ParlAI
ParlAI copied to clipboard
Question: Running generation with batches
Hello! I'm generating texts with blender_3B like this (all options are default, except "model_parallel=False"):
agent = create_agent(opt, requireModelExists=True)
agent_copies = []
agent_copies.append(agent.clone())
agent_copies.append(agent.clone()) #comment this out for 2nd try
act_0 = Message({'id': 'context_0', 'text': 'hello', 'episode_done': False})
act_1 = Message({'id': 'context_1', 'text': 'hello', 'episode_done': False}) #comment this out for 2nd try
observations = []
observations.append(self.agent_copies[0].observe(act_0))

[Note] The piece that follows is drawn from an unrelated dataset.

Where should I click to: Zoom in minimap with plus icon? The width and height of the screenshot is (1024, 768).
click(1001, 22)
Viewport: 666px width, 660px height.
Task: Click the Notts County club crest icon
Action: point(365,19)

observations.append(self.agent_copies[1].observe(act_1)) #comment this out for 2nd try
response = self.agent.batch_act(observations)
I get the following results for batch_size=2 (both predictions are exactly the same, I just cut the rest off for readibility):
[{'id': 'TransformerGenerator', 'episode_done': False, 'text': "Hi! How are you? I just got back from a long day at work. I'm
exhausted!", 'beam_texts': [("Hi! How are you? I just got back from a long day at work. I'm exhausted!", -9.483329772949219),
("Hi! How are you? I just got back from a long day at work. I'm exhausted.", -9.512072563171387), ('Hi! How are you? I just got
back from walking my dog. I love to walk.', -9.5917387008667), ....
However when I remove the second item in the batch I get:
[{'id': 'TransformerGenerator', 'episode_done': False, 'text': 'Hi! How are you? I just got back from walking my dog. I love to walk.',
'beam_texts': [('Hi! How are you? I just got back from walking my dog. I love to walk.', -9.591983795166016), ('Hi! How are you?
I just got back from walking my dog. I love to walk!', -9.753303527832031), ("Hi! How are you? I just got off the phone with my
mom, she's having some health problems.", -9.938494682312012)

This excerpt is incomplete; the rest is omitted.